Task data:

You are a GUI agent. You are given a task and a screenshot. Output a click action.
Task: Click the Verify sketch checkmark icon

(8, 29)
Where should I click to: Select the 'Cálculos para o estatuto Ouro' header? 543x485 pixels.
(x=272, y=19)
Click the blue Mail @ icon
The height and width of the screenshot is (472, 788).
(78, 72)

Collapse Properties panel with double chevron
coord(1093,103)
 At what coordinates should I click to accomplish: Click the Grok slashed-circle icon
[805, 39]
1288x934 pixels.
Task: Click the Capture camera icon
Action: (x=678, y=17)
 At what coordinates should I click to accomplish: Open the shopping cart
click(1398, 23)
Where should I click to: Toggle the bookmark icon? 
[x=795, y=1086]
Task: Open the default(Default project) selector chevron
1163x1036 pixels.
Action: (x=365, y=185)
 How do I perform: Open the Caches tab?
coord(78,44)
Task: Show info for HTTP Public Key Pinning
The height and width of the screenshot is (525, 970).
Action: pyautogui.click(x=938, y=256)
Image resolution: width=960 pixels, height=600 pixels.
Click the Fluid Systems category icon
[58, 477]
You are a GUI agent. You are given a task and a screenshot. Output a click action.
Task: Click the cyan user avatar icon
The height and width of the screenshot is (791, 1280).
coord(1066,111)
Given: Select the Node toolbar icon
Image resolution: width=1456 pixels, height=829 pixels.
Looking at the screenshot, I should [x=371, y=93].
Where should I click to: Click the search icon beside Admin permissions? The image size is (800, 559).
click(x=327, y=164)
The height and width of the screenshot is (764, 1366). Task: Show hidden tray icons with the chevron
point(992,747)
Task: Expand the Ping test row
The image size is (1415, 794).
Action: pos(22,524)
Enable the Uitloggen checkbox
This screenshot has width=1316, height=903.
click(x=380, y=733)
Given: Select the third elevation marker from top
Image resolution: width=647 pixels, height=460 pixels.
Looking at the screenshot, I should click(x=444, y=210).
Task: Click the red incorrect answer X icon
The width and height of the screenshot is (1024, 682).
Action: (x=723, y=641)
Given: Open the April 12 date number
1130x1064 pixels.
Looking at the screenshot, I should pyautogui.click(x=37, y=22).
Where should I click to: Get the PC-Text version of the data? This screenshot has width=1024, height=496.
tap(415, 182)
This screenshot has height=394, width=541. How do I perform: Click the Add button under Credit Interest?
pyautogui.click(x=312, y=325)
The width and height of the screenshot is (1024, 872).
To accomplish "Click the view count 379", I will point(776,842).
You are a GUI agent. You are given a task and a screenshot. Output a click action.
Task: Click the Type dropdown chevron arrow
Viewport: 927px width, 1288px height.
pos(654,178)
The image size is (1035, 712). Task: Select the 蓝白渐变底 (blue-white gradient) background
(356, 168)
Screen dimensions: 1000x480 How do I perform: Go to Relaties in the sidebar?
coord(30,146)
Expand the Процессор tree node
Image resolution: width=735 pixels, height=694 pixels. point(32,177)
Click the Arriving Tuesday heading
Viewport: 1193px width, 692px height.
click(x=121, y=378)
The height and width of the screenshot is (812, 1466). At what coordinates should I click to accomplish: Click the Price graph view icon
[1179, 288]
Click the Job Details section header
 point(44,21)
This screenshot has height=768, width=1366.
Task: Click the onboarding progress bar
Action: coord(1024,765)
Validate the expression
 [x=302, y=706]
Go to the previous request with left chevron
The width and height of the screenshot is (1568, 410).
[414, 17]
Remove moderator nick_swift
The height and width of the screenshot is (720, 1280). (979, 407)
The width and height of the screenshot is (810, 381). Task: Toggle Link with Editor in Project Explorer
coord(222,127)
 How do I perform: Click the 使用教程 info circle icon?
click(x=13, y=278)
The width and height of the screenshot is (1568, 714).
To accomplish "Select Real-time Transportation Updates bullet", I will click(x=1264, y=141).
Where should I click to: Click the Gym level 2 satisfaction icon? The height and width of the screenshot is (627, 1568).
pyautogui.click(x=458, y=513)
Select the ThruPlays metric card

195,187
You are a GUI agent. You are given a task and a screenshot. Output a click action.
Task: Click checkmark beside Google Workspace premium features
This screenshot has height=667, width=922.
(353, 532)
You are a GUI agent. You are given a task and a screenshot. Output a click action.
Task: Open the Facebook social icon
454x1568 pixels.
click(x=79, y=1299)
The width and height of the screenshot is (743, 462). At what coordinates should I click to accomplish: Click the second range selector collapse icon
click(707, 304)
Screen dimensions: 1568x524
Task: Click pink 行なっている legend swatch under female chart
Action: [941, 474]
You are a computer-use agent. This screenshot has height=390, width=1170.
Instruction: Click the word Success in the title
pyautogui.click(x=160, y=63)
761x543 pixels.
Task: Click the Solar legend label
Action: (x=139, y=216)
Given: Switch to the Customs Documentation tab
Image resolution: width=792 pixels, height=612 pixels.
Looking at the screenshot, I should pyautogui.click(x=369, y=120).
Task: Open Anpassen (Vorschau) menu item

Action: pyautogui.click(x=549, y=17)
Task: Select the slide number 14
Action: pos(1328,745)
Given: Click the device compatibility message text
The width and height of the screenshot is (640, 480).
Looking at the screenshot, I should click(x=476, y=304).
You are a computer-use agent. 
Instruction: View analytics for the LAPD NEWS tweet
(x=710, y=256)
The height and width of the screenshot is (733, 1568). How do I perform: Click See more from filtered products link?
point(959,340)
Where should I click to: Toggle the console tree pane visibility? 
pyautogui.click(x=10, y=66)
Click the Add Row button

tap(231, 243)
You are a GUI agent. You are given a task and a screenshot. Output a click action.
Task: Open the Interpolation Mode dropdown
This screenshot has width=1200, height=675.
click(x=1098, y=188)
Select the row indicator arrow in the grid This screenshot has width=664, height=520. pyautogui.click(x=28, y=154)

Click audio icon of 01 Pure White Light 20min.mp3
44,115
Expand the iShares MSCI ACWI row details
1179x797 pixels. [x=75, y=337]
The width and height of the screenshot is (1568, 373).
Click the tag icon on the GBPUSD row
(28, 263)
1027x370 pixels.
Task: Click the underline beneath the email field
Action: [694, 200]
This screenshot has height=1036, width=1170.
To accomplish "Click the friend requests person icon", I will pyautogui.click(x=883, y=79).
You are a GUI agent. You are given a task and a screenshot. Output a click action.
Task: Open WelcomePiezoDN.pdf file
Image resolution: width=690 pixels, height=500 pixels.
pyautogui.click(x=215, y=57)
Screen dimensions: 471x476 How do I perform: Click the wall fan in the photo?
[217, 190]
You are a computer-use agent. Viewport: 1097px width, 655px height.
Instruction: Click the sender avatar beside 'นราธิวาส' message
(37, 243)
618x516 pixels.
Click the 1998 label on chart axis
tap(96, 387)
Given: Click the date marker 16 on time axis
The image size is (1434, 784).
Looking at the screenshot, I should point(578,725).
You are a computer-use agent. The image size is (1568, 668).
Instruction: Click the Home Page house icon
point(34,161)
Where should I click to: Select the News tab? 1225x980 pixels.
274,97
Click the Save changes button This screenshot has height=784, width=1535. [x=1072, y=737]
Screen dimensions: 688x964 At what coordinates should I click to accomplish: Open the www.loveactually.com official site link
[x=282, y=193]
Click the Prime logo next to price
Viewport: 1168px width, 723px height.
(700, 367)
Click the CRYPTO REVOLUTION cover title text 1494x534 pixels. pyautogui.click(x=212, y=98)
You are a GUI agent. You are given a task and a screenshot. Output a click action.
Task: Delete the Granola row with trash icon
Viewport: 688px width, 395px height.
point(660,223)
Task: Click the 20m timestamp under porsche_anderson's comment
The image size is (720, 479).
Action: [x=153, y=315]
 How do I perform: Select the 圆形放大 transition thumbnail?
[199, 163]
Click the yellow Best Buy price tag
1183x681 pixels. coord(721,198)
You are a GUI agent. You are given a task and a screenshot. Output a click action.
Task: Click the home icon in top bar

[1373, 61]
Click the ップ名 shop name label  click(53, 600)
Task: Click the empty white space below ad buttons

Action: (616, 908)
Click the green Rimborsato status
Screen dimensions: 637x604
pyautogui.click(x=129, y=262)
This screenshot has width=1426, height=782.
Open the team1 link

What the exercise asks:
Reproduce exactly the lines from the one with "How do I perform: Select" through the end of the entries above, both ends included.

Completed task:
 How do I perform: Select the 圆形放大 transition thumbnail?
[199, 163]
Click the yellow Best Buy price tag
1183x681 pixels. coord(721,198)
You are a GUI agent. You are given a task and a screenshot. Output a click action.
Task: Click the home icon in top bar

[1373, 61]
Click the ップ名 shop name label  click(53, 600)
Task: Click the empty white space below ad buttons

Action: (616, 908)
Click the green Rimborsato status
Screen dimensions: 637x604
pyautogui.click(x=129, y=262)
This screenshot has width=1426, height=782.
Open the team1 link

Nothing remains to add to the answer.